While the active ABSs made up just 4% of all 9,403 firms in 2015, they contributed 11% of total market turnover (£2.4bn), it said.
It said altogether there were 392 ABSs open at the end of July 2015, but 359 of them were ‘active’ under the report’s definition that the firm was the main practising address of at least one practising certificate holder.
Meanwhile, the report also found that 60% more solicitors were working in the City of London than a decade earlier – 27,009 as against 16,855 in 2005. Over two-fifths of all practising solicitors were based in London, just over half of them in the City.
Presenting a snapshot of a changing profession, the report showed a growing role for women among the total 168,226 solicitors on the roll at the end of July 2015, 133,367 of them in possession of a current practising certificate. Some 48.8% of practising solicitors were women, compared to 40.5% a decade before.
The shift in gender balance is set only to continue – 61% of admissions were women and they dominate those under 35 and those with less than 10 years’ PQE.

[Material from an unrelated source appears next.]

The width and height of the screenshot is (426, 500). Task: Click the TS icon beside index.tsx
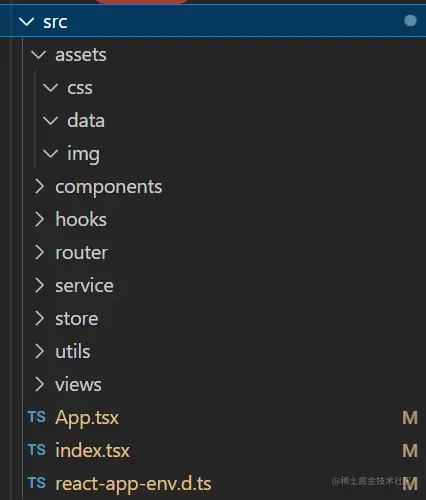[37, 450]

However, they continued to be under-represented in the higher reaches of the profession, with just 12% of women in private practice having reached partner status, far behind male solicitors.
Outside of private practice, women held a small majority (52.7%) of jobs in commerce and industry. They continued to show strongly in the local government sector, holding just under seven out of 10 posts.
Some 15.5% of practising solicitors were from black, Asian and ethnic minority (BAME) backgrounds, significantly higher than the proportion in the wider population, and women outnumbered men in all ethnic groups – almost three-quarters of all African-Caribbean solicitors are women.
Future statistics about the BAME population within the profession are likely to be harder to come by. No ethnic data was recorded for 45% of solicitors admitted in 2014-15, reflecting the shift to online self-registration by new solicitors.
While the structure of the profession is changing, and almost half (47%) of firms in domestic private practice were either limited companies or LLPs, partnership remained the dominant structure. Elsewhere in practice, the number of organisations outside private practice employing solicitors increased, mainly in the commerce and industry sector, by 5% compared with 2014.
Though the number of new admissions to the roll fell for the second year running, the number of trainees starting training contracts jumped 9% to 5,457.